Text shown =

Fascism is a movement that began around the turn of the 20th century, and it grew roots in nearly every western nation. What forms it took depended on what country it was formed in.

In most nations, there is no constitutional restraint against writing laws, and this empowered powerful men in certain nations to build powerful fascists governments. Examples include Stalin's Communism in Russia, Mussolini's Socialism in Italy, and Hitlers Naziism in Germany.

You also have to understand here that Nazism is National Socialism. Hitler decided who got healthcare and how much. Hitler decided who lived and who died. Hitler decided what programs were going to be formed, and he took money from the people to create them. He mesmerized the people with his Utopian agenda, and that is how he gained the support of the people. He did not tell them that, in the process of giving Hitler what he wanted, that they were signing away their freedom.

Under Hitler's appeal, his promise for a Fascist Utopia, that people lost total sight of reality  This is how they became so obedient. They were doing what they were told by their radical leaders. There was not an individual strain of thought, at a certain point. It was much more involved than that, but that's the gist of it. And it was all just another version of fascism.

But that can't happen in the United States.  Or, it couldn't happen, so long as the Constitution was respected. That's right! In the United States, the Constitution stood in the way of fascism, mainly because it was a document that told the state what it could not do.  For this reason, fascism had to take on a more gentle form.  This posed a problem for those who yearned to advance a fascist agenda.

In the U.S., progressives, which is the name they chose for themselves, quickly realized their agenda was unpopular.  So, in order to move their agenda forward, they had to take baby steps: they had to gradually, by way of assimilation, change minds.

One of the best ways of changing minds and inculcating change, so they learned, was by taking advantage of tragedies.  So when people lost their life savings during the Great Depression, they called on progressives to save the day.

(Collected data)
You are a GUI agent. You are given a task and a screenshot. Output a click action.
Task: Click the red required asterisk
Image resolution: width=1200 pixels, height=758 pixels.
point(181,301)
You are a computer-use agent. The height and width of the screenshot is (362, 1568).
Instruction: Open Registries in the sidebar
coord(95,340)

Activity =
Print the whole passage on fascism word for word. The records have no connection to the text.

Task output =
Fascism is a movement that began around the turn of the 20th century, and it grew roots in nearly every western nation. What forms it took depended on what country it was formed in.

In most nations, there is no constitutional restraint against writing laws, and this empowered powerful men in certain nations to build powerful fascists governments. Examples include Stalin's Communism in Russia, Mussolini's Socialism in Italy, and Hitlers Naziism in Germany.

You also have to understand here that Nazism is National Socialism. Hitler decided who got healthcare and how much. Hitler decided who lived and who died. Hitler decided what programs were going to be formed, and he took money from the people to create them. He mesmerized the people with his Utopian agenda, and that is how he gained the support of the people. He did not tell them that, in the process of giving Hitler what he wanted, that they were signing away their freedom.

Under Hitler's appeal, his promise for a Fascist Utopia, that people lost total sight of reality  This is how they became so obedient. They were doing what they were told by their radical leaders. There was not an individual strain of thought, at a certain point. It was much more involved than that, but that's the gist of it. And it was all just another version of fascism.

But that can't happen in the United States.  Or, it couldn't happen, so long as the Constitution was respected. That's right! In the United States, the Constitution stood in the way of fascism, mainly because it was a document that told the state what it could not do.  For this reason, fascism had to take on a more gentle form.  This posed a problem for those who yearned to advance a fascist agenda.

In the U.S., progressives, which is the name they chose for themselves, quickly realized their agenda was unpopular.  So, in order to move their agenda forward, they had to take baby steps: they had to gradually, by way of assimilation, change minds.

One of the best ways of changing minds and inculcating change, so they learned, was by taking advantage of tragedies.  So when people lost their life savings during the Great Depression, they called on progressives to save the day.